# Information given
= = = = =

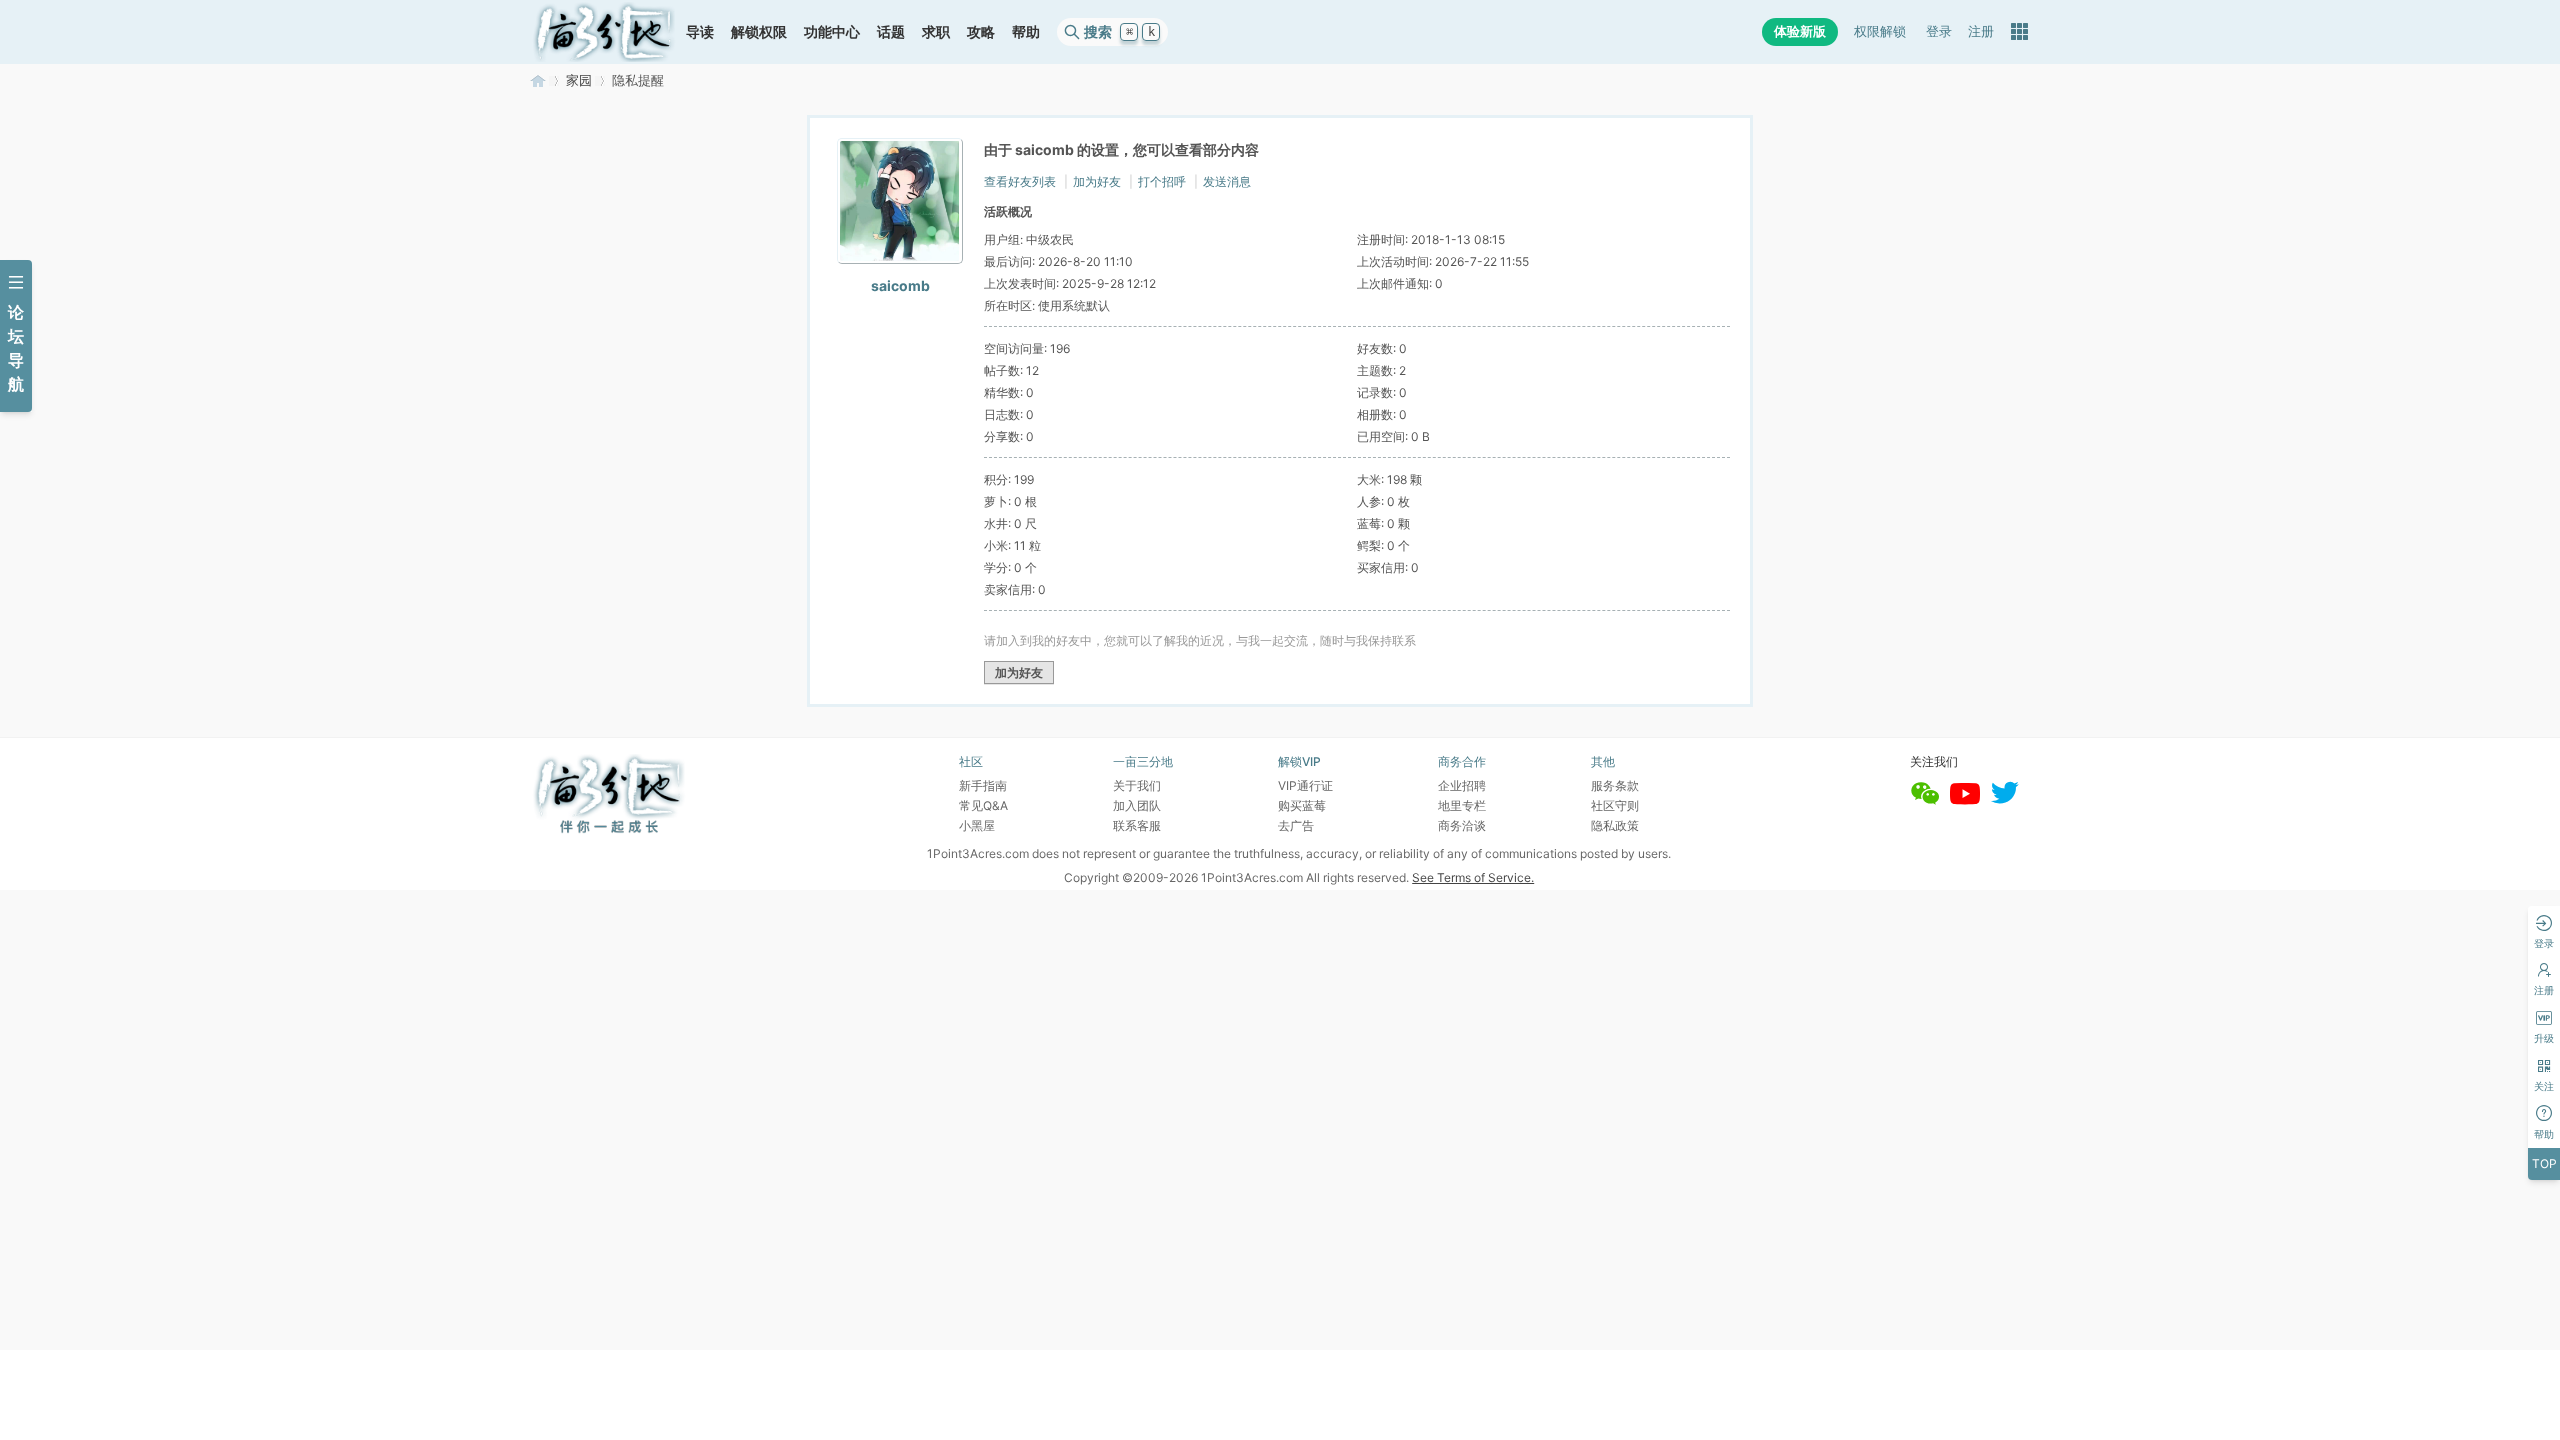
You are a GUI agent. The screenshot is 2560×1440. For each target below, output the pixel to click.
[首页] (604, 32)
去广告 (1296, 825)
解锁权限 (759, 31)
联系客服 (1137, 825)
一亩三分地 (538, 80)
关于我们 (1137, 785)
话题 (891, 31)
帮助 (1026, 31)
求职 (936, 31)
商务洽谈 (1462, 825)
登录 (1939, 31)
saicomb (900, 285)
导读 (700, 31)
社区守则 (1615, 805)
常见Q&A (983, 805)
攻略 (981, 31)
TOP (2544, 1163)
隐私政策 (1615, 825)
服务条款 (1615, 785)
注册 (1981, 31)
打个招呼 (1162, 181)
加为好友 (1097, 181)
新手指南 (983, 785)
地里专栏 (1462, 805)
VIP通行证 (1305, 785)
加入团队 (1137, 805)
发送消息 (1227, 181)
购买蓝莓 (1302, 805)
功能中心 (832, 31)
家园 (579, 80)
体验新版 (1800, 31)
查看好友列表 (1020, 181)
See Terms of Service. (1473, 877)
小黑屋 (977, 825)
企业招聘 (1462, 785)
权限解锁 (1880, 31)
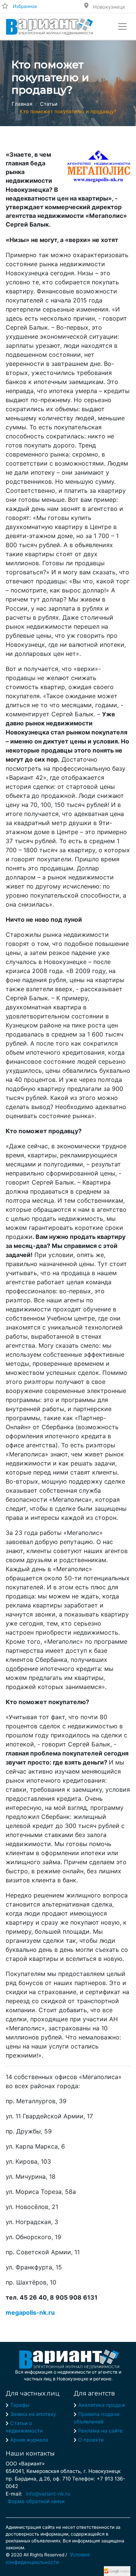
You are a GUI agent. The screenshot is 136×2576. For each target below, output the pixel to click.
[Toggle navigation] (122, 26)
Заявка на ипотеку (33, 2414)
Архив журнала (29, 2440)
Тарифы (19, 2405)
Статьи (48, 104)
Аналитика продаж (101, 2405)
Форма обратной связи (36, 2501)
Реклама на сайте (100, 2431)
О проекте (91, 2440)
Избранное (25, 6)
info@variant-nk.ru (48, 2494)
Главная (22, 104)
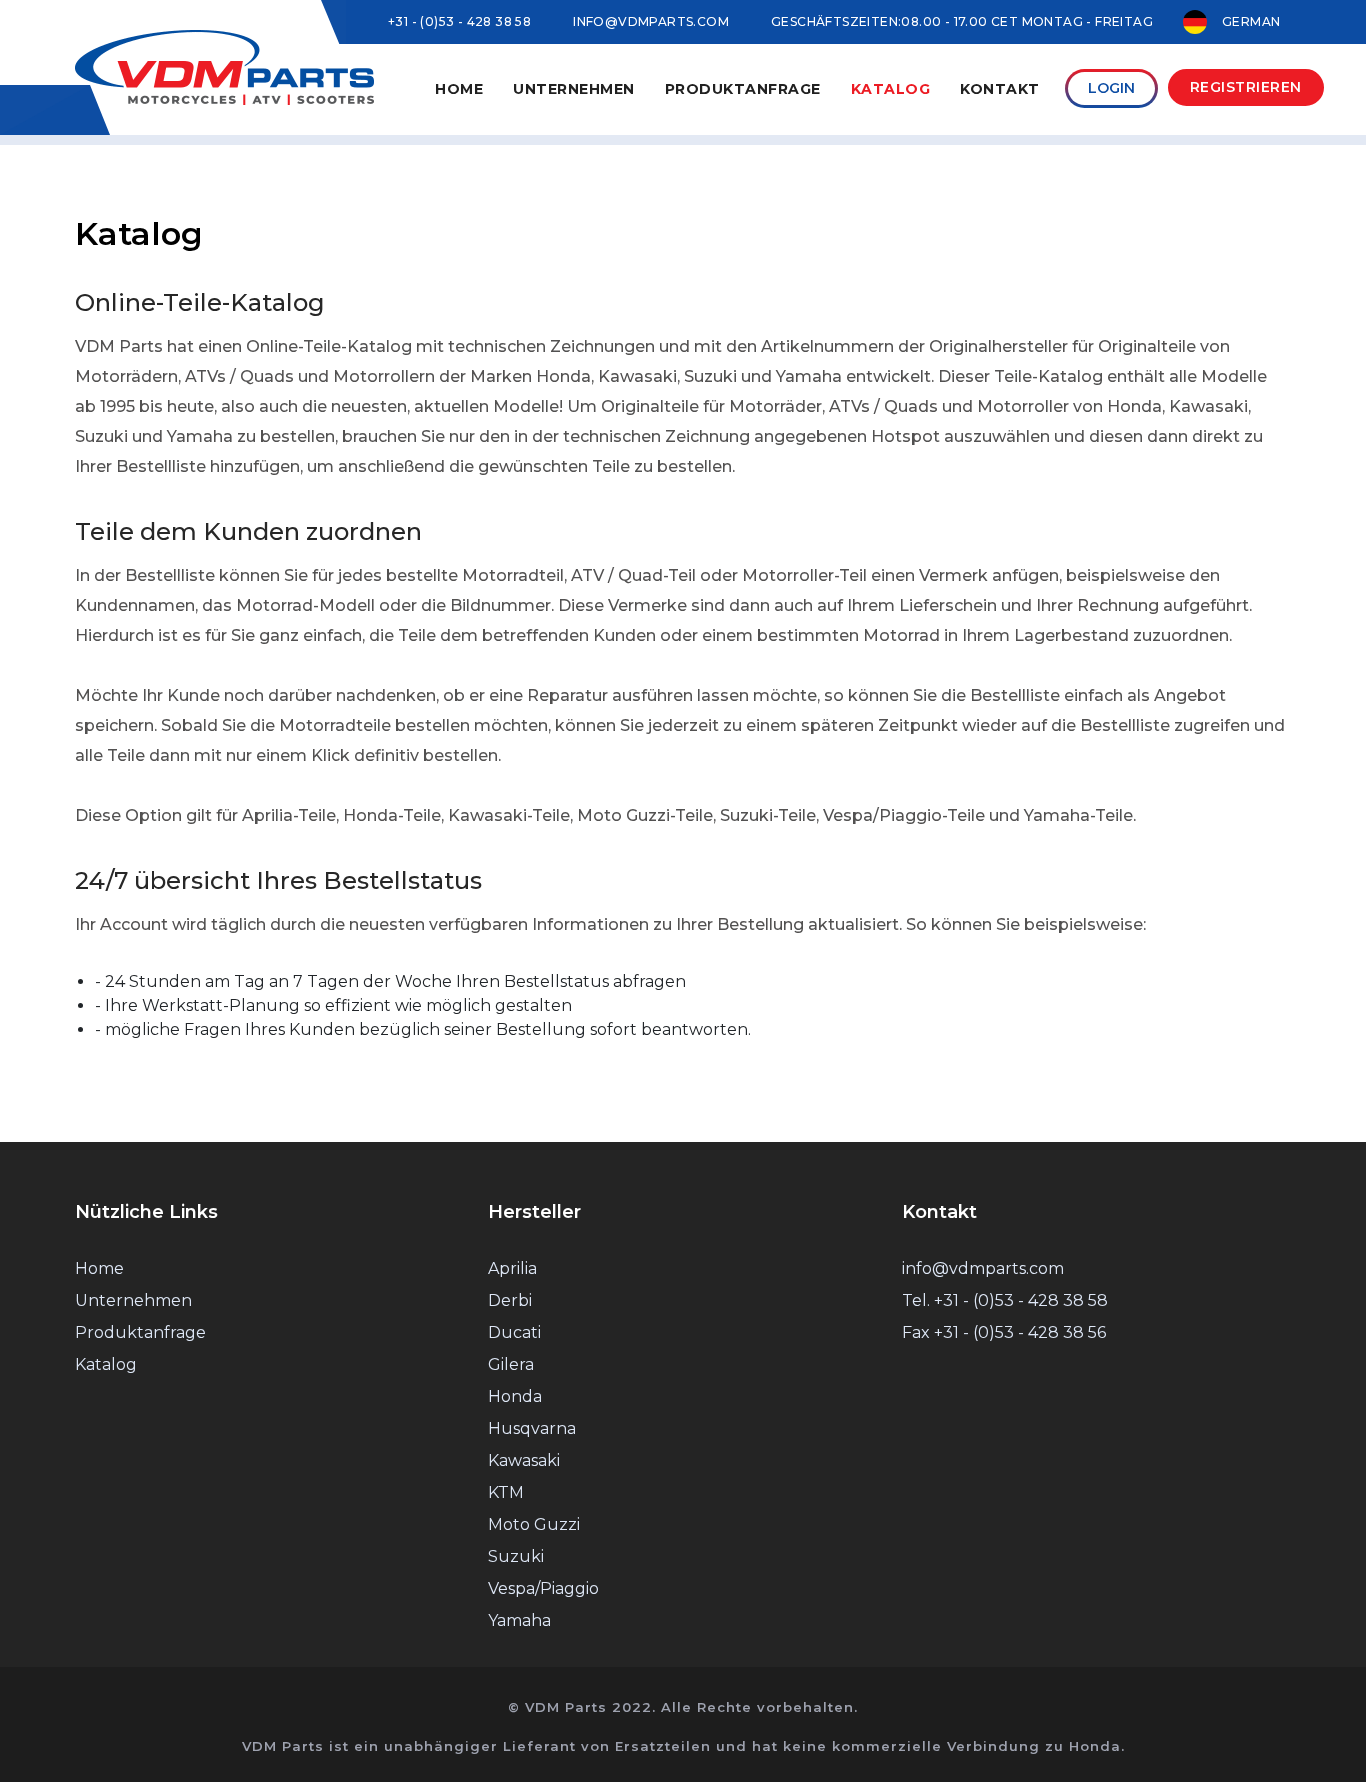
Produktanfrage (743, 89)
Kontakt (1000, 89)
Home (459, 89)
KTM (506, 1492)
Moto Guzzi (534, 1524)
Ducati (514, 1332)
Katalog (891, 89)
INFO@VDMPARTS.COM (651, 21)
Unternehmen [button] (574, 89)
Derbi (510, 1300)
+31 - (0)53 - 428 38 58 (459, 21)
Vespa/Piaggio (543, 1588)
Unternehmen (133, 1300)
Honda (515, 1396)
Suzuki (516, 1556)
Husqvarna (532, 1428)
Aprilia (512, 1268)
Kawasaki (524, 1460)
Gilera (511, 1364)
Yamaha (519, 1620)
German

= = = = =

# Exercise details
State how many lines of the data above contain the word "below", and include nothing other than that number.

# Answer space
2